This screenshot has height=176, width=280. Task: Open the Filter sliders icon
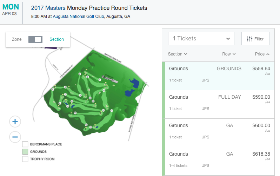tap(249, 39)
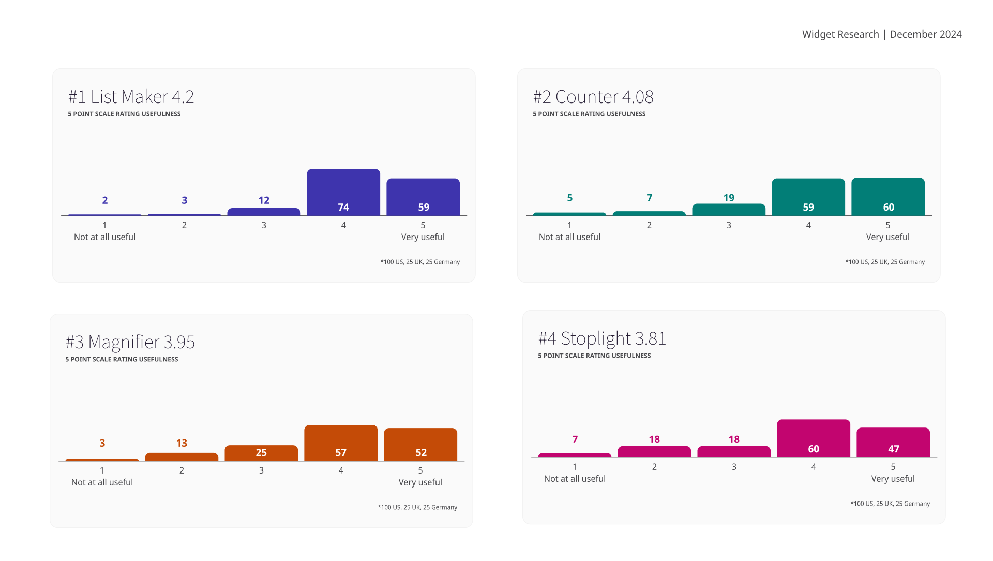The width and height of the screenshot is (993, 561).
Task: Click the "#4 Stoplight 3.81" heading
Action: pos(602,338)
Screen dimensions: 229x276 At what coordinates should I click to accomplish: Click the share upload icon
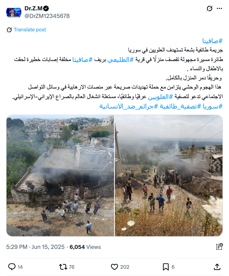[217, 267]
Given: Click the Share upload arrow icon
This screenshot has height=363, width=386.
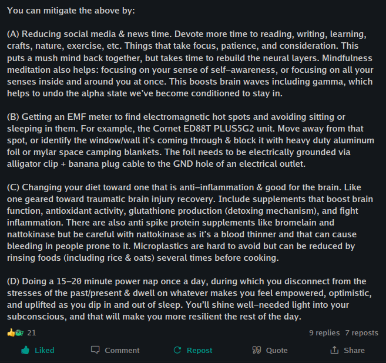Looking at the screenshot, I should 334,350.
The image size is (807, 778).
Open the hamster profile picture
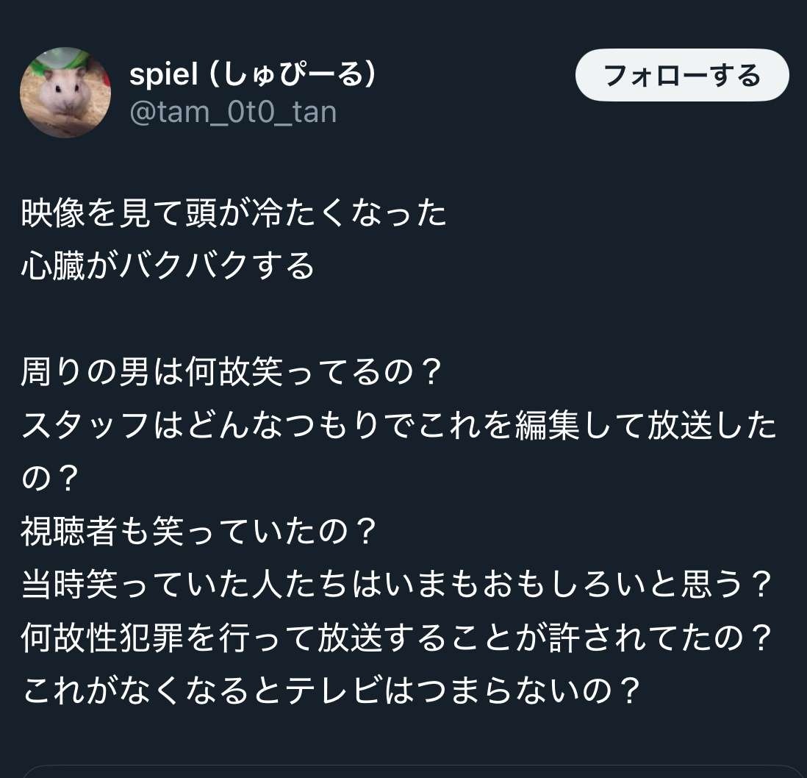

-=-=-=-=-

To do:
Can you rewrite every line of the entries above as a Markdown table with a "Row" column for the row number and a "Line" column for the line itself? Skip any blank lines, and leave the pictures out of your table.

Finished task:
| Row | Line |
|---|---|
| 1 | This screenshot has height=176, width=280. Task: Open the Filter sliders icon |
| 2 | tap(249, 39) |
| 3 | The width and height of the screenshot is (993, 561). |
| 4 | Task: Click the "#4 Stoplight 3.81" heading |
| 5 | Action: pos(602,338) |
| 6 | Screen dimensions: 229x276 At what coordinates should I click to accomplish: Click the share upload icon |
| 7 | [217, 267] |
| 8 | Given: Click the Share upload arrow icon |
| 9 | This screenshot has height=363, width=386. |
| 10 | Looking at the screenshot, I should 334,350. |
| 11 | The image size is (807, 778). |
| 12 | Open the hamster profile picture |